Re: o_sync in vfat driver

From: col-pepper
Date: Thu Mar 30 2006 - 12:35:56 EST


On Wed, 29 Mar 2006 04:13:03 +0200, Mathis Ahrens <Mathis.Ahrens@xxxxxx> wrote:

Hi all,

Chris Mason wrote:
On Monday 27 February 2006 18:12, Andrew Morton wrote:

We don't know that the same number of same-sized write()s were happening in
each case.

There's been some talk about implementing fsync()-on-file-close for this
problem, and some protopatches. But nothing final yet.


Here's the patch I'm using in -suse right now. What I want to do is make a much more generic -o flush, but it'll still need a few bits in individual filesystem to kick off metadata writes quickly.

The basic goal behind the code is to trigger writes without waiting for both
data and metadata.
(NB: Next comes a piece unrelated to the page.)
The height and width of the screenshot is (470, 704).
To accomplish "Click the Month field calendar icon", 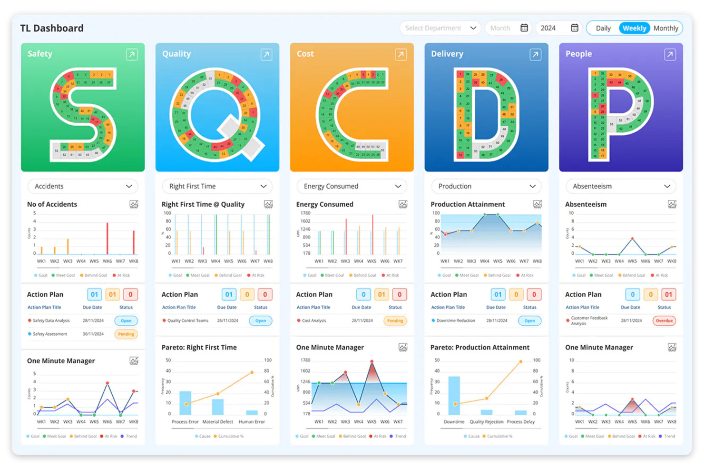I will [524, 28].
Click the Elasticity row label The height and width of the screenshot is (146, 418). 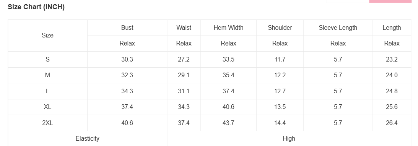click(x=88, y=138)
If the user is watching the memory stick, when the little light stops flashing all the data and metadata will be on disk.

It also generally throttles userland a little during file release. This could be changed to throttle for each page dirtied, but most users I asked liked the current setup better.


I like the idea and would like to see something like this in mainline.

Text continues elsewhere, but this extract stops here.